Three Questions is an initiative to share the value that our faculty, students, and others in the UNT community derive from using the Unique Collections at UNT Libraries.


  1. How important are Unique Collections in your teaching, learning or research?

    I can say without exaggeration that my current research would be impossible without the worlds UNT’s Unique Collections have opened to me, and my teaching would be much poorer. I was not trained as a Texas historian, but last year, after writing three books on the history of civil rights movements outside of Texas, I jumped into Lone Star State history with both feet. The Portal to Texas History and other resources within Unique Collections have enabled me to come up to speed much, much faster than I would have been able to otherwise by opening a treasure trove of other scholars’ research and primary sources that have yet to be exploited.

  2. How have Unique Collections changed the way you approach your research, teaching or learning?

    I was lucky enough to co-teach a course on the Civil Rights Movement in Texas with my colleague Dr. Andrew Torget in the Spring 2015 semester. We built the entire course around undergraduates’ original research in UNT’s KXAS Collection, the Portal to Texas History, and other materials in UNT Special Collections and other archives.

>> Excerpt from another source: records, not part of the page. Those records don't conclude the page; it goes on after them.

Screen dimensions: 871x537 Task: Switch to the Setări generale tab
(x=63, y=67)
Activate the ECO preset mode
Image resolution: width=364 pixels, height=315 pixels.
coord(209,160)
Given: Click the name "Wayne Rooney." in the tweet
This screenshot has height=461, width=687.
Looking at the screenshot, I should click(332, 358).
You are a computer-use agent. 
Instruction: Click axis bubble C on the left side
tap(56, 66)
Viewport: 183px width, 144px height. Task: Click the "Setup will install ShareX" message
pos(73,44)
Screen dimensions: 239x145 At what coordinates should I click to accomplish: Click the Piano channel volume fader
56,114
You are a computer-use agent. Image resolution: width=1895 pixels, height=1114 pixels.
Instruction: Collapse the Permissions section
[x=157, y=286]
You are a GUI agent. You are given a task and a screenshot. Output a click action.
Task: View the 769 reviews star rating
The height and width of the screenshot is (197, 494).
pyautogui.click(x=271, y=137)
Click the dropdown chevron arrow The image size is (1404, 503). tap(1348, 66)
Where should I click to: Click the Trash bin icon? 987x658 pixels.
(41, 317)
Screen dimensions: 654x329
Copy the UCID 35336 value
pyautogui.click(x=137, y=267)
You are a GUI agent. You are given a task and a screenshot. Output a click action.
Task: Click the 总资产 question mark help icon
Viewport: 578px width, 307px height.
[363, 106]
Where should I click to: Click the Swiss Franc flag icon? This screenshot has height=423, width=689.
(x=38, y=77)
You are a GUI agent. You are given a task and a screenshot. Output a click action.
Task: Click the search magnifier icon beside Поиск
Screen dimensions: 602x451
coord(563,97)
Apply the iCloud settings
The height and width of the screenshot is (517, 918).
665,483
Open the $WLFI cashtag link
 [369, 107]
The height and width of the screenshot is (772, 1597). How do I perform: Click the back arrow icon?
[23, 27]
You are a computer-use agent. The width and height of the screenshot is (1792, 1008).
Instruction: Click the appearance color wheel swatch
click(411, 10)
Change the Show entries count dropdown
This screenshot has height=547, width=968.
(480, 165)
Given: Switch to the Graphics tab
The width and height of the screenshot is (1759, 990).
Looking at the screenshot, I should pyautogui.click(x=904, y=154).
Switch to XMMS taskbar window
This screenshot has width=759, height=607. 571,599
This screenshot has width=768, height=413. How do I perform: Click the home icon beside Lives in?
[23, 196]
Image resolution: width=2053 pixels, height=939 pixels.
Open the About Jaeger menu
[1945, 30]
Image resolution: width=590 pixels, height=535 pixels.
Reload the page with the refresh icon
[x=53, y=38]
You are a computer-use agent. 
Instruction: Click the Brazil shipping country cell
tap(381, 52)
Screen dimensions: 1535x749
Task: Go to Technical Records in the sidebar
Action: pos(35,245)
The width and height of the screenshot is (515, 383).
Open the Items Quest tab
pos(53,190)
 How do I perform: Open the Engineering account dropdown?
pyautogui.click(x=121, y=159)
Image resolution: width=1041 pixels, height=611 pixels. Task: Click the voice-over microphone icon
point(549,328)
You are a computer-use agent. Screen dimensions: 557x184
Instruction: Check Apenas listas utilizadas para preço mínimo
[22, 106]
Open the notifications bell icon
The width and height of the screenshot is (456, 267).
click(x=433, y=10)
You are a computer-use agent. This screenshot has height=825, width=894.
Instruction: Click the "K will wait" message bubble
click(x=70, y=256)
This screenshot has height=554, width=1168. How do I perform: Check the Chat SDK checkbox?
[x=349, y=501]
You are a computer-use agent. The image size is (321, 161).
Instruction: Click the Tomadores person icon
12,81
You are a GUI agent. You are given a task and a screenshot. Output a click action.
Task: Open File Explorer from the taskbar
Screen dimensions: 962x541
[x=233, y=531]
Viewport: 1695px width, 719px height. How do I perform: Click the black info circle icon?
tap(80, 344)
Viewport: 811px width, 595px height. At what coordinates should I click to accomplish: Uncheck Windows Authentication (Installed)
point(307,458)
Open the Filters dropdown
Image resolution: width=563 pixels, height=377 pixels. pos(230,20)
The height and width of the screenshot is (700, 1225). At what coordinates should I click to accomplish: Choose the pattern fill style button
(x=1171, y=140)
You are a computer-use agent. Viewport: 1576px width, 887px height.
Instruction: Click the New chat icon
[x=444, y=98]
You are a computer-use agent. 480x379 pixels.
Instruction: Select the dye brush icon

It was the most rewarding experience I have ever had as an educator, and I’m positive that our students consider it the best and most important class they will ever take at UNT.

    It would be impossible to design all of my undergraduate courses around original research, but I have managed to use some aspect of Unique Collections—interviews from the UNT Oral History Collection, newspaper articles from the Portal to Texas History, etc.—in some way in nearly every class I have taught in the UNT History Department since 2005. Making primary sources available to students and helping them work through the contradictions and new possibilities they find there gets to the very heart of liberal arts education. I can’t imagine how I would be able to accomplish this—I certainly couldn’t accomplish it on a large scale—without having such easy access to these collections.

  3. What do you want others to know about your research?

    I’d like to show off the product of my students’ research from the Civil Rights Movement in Texas class, an online museum of the Mansfield Crisis: http://mansfieldcrisis.omeka.net/. I could not be prouder of it!

    edited manuscript page

Todd Moye is a Professor of History at UNT and the Director of the UNT Oral History Program.